Document text:

ELVIS COSTELLO: Infamous, I'd say.

MCEVERS: Today he publishes a new memoir, called, "Unfaithful Music & Disappearing Ink." It is a hoss of a book. It's nearly 700 pages of good, bad and sometimes poetic memories from his long career, and a lot of memories about his father.

COSTELLO: And all due respect to my mother - she raised me. But writing a book about your mother going, did you brush your teeth, is that coat warm enough, have you had enough to eat - you can't really make a dramatic story about that.

MCEVERS: What he can make a dramatic story of is how his father, the working musician and band leader, Ross MacManus, left the family when Costello was around 7 years old. Elvis Costello told me one reason he wrote this book was to chronicle the few times he actually spent with his father.

COSTELLO: He enjoyed the robust health of a man who knew about the restorative powers of Bushmills Whiskey and never took an aspirin until he was about 79 and then developed Parkinson's. And when he was in his last illness, I sat and tried to talk to him and keep him in the present, you know, because he was - dementia was developing. And when I actually tried to recall our times together, I ran out of experiences very quickly. In fact, I may have written all of them down in the book. That's how few they were.

MCEVERS: Yeah. There's a chapter in the book that's called "Unfaithful Music." And that's part of, actually, the title of this book. This chapter is about that great song of yours, "Alison..."


COSTELLO: (Singing) Alison I know this world is killing you.

MCEVERS: ...And I was wondering if you could read page 187. There's two paragraphs - two short paragraphs.

COSTELLO: One eighty-seven?

MCEVERS: One eighty-seven.

What you need to do: Reproduce the part of the Elvis Costello interview starting with "MCEVERS: What he" and going on through "few they were.", keeping every word and mark unchanged.

Raw data:
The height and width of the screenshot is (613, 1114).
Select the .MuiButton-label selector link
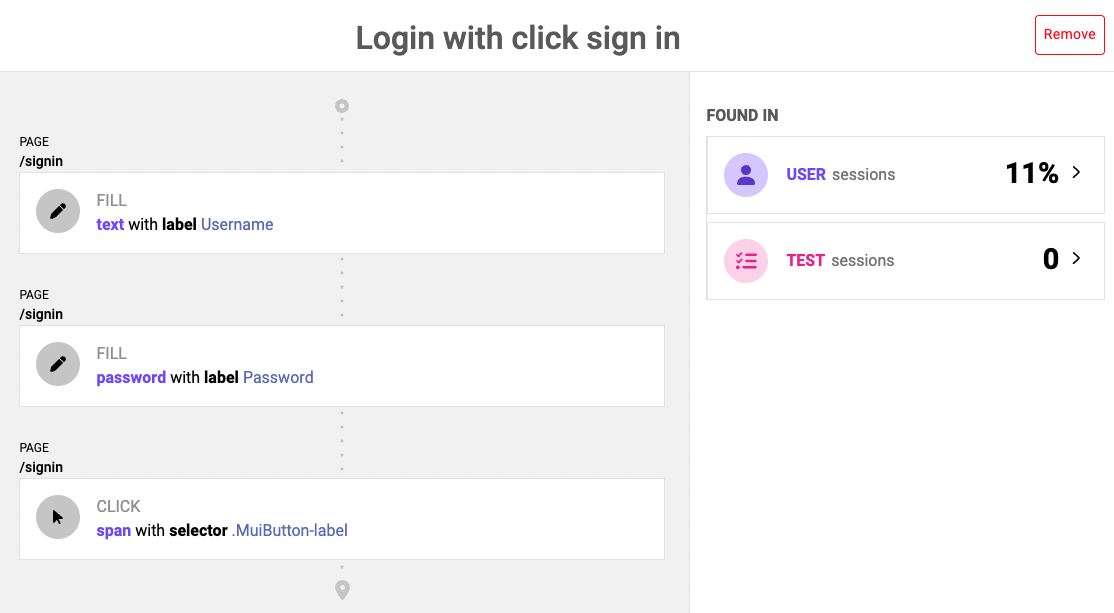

Reply:
MCEVERS: What he can make a dramatic story of is how his father, the working musician and band leader, Ross MacManus, left the family when Costello was around 7 years old. Elvis Costello told me one reason he wrote this book was to chronicle the few times he actually spent with his father.

COSTELLO: He enjoyed the robust health of a man who knew about the restorative powers of Bushmills Whiskey and never took an aspirin until he was about 79 and then developed Parkinson's. And when he was in his last illness, I sat and tried to talk to him and keep him in the present, you know, because he was - dementia was developing. And when I actually tried to recall our times together, I ran out of experiences very quickly. In fact, I may have written all of them down in the book. That's how few they were.